The stolen funds had been dormant in these 10 wallet addresses since January 21, 2023, when the hacker last moved the 51,000 Ether. At that time, the hacker also transferred 470 Bitcoin (BTC). Blockchain Bandit initially amassed nearly 45,000 Ether by exploiting weak private keys, a feat reported by Cointelegraph in April 2019, based on findings from Independent Security Evaluators. Despite the statistical improbability of guessing private keys, the hacker managed to uncover 732 private keys linked to 49,060 transactions.
The method employed by the hacker involved a brute force search for random private keys, utilizing faulty code and random number generators in a process termed “Ethercombing,” as explained by crypto security analyst Adrian Bednarek. This programmatic theft has been ongoing since 2016, with significant activity noted in 2018, according to ZachXBT’s analysis.

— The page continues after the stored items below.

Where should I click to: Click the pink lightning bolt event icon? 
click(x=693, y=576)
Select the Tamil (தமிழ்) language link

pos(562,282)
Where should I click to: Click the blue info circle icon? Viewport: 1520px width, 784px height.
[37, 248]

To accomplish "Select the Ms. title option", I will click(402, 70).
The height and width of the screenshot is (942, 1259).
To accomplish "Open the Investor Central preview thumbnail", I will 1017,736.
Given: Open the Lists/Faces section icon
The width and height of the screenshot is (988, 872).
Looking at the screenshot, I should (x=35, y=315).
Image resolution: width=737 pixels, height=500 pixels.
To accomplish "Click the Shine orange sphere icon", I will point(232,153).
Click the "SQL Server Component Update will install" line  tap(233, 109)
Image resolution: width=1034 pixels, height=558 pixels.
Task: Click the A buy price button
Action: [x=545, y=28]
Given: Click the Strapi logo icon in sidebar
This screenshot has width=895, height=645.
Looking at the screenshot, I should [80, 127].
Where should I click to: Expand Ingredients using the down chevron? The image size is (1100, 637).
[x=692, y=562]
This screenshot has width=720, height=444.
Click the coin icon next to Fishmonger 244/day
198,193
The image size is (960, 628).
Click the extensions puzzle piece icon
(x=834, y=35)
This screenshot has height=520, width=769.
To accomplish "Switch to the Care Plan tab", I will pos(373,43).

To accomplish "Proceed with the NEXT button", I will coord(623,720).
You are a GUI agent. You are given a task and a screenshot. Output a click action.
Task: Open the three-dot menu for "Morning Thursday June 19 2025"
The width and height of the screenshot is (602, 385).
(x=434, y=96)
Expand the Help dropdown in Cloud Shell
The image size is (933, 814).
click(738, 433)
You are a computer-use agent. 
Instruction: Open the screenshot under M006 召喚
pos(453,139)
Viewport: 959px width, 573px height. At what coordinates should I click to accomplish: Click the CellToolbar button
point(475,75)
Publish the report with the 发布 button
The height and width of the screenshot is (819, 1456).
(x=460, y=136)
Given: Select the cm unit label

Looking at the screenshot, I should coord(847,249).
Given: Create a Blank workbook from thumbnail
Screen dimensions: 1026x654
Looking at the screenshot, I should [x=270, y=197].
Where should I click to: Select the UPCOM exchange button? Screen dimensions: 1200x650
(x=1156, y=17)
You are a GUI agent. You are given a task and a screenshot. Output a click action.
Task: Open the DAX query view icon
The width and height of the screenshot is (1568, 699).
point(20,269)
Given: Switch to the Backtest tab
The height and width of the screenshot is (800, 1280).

In a broader context, crypto hackers stole over $2.3 billion worth of assets across 165 major incidents in 2024, marking a 40% increase compared to 2023, as reported by onchain security firm Cyvers. This surge in thefts is largely attributed to access control breaches, particularly affecting centralized exchanges and custodian platforms. Access control vulnerabilities accounted for 81% or $1.9 billion of the total value stolen in 2024 from 67 cybersecurity incidents.